■ Task objective
Would you retype exactly the lines from the one containing "Contact Us (446, 1222)" through the last line of the records below, and nothing else?

[Stored data entries]
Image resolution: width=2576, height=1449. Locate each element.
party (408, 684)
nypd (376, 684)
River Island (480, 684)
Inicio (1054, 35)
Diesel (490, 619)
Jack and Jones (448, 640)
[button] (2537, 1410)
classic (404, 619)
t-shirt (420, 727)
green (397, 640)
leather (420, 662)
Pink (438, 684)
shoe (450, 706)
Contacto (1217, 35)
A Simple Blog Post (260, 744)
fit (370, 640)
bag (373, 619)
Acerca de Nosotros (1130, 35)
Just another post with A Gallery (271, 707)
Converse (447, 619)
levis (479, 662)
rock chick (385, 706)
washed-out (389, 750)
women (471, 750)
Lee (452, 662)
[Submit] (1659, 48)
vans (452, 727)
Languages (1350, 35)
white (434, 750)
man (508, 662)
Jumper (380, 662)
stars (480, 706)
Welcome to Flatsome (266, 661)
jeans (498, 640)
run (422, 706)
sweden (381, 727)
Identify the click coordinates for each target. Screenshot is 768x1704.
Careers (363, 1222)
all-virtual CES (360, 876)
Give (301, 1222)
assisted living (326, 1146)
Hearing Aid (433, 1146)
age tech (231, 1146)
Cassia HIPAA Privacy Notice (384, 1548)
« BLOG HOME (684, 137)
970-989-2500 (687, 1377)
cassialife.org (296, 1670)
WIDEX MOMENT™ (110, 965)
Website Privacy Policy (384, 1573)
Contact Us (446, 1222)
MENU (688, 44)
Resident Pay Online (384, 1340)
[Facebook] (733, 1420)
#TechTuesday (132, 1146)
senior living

■ Written answer
Contact Us (446, 1222)
MENU (688, 44)
Resident Pay Online (384, 1340)
[Facebook] (733, 1420)
#TechTuesday (132, 1146)
senior living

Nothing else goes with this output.